Grijalva se sorprendió hondamente al observar la arquitectura. Sobre todo, al descubrir una especie de cruz hecha de piedra y, más aún, que fuera objeto de adoración. Al respecto, don Antonio de Saavedra Guzmán, en El peregrino indiano (Madrid, 1599), consignó estos versos cuya grafía me permito actualizar:
“Tienen allí la cruz y la adoraban
Con gran veneración y reverencia,
Dios de lluvias continuo la llamaban,
Y estaba en un gran templo de abstinencia:
Todos muy de ordinario la estimaban
Con gran solicitud y continencia.”
Era la ceiba, el árbol sagrado de los mayas. Si habían llegado el 3 de mayo, día de la Santa Cruz, la adoración indígena de ésta, de piedra, le hizo ver a los españoles, fantasiosamente, continuidad con su España cristiana, y así Grijalva dijo que estas tierras eran la “Nueva España”. Y Cozumel en particular, la Santa Cruz.

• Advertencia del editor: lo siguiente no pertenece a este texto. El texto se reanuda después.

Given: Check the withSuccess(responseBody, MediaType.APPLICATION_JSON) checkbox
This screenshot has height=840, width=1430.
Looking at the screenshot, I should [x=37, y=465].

Tres días después se animaron a escalar la pirámide. Grijalva tomó el estandarte español de manos del alférez y en la cumbre lo insertó en uno de los ángulos. También entró un sacerdote y dos indígenas más resguardaron la puerta de la capilla. Era un anciano que traía cortados los dedos de los pies y que empezó a incensar a sus ídolos al tiempo que entonaba un grave canto. Enseguida dieron al capitán y los suyos una pipa para que fumaran tabaco, hábito sorprendente para los castellanos y que les era desconocido. Los indios bajaron y Grijalva y su gente arreglaron la capilla lo mejor que pudieron para decir una misa, la primera celebrada en la tierra descubierta.